Si, fondamentalement, Robocop version 2014 n’est pas catastrophique, en raison principalement de son casting secondaire, il n’en reste pas moins très décevant. Alors que Verhoeven livrait en 88 un film épuré, dénué de sentimentalisme et surtout, d’une rare violence, l’exercice de la firme Sony s’attache d’avantage la psychologie. Chez le cinéaste néerlandais, le flic d’acier était un cadavre dans une machine, un projet sans attache, un guerrier. Chez Sony, Alex Murphy est un papa, un mari et un policier moral. Difficile donc d’apprécier un Robocop en armure, sensiblement plus proche de celle de Batman que de l’originale, dans le séjour de la maison familiale en train de parler hockey sur glace avec son rejeton et lécher le museau de madame. Incohérant en rapport à l’œuvre jalon, le film de José Padilha, qui doit s’en mordre un peu les doigts, est le modèle niais de l’œuvre de Verhoeven. Que cela soit dit.

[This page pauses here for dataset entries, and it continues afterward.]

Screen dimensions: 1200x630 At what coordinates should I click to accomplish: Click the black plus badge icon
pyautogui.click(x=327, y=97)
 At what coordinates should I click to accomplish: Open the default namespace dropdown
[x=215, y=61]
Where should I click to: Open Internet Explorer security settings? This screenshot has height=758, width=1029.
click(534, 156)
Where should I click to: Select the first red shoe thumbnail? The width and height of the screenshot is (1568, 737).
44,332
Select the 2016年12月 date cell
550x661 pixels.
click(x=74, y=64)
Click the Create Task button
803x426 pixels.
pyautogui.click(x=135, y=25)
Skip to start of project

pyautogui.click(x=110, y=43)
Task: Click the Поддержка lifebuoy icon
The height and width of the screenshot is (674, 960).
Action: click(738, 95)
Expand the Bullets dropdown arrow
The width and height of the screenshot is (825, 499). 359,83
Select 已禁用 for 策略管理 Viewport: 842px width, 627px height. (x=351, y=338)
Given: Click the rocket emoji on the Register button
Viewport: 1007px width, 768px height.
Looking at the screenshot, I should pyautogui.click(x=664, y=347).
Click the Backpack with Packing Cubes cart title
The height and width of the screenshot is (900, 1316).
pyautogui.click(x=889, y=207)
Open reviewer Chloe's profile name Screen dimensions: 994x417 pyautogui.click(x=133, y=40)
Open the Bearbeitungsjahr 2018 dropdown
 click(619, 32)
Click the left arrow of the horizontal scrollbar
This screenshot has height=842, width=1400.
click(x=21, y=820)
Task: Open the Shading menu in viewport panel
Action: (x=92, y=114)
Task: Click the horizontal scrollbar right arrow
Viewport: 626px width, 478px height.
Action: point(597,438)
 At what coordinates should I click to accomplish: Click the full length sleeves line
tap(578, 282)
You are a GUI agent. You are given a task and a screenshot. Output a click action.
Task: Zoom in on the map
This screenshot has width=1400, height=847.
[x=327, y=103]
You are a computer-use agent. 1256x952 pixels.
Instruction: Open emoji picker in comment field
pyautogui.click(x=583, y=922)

Sur ce fait, difficile d’apprécier la mutation du flic en machine, alors que le scénario s’efforce d’écraser toute mauvaise pensée, la morale nihiliste du film de Verhoeven. Qui plus est, Joel Kinnamen, que l’on avait apprécié en suède dans la peau d’un truand chez Daniel Espinosa, est tout simplement mauvais. L’acteur n’est qu’un personnage prétexte, l’archétype de bon flic bon père, du type réglo malmené, très malmené. Heureusement, fort heureusement même, le film ne sombre pas dans la totale banqueroute en raison de la présence de quelques seconds couteaux très habiles. Je pense là principalement à Gary Oldman, toujours impeccable, quelque soit sa tâche. Deux autres vieux roublards viennent mettre un peu d’ambiance, Michael Keaton en anti Bruce Wayne, la métaphore est amusante, et Samuel L. Jackson en commentateur de Show TV complètement névrosé. Si les interprétations de chacun sont inégales, ces quelques seconds rôles viennent au moins éviter le faillite.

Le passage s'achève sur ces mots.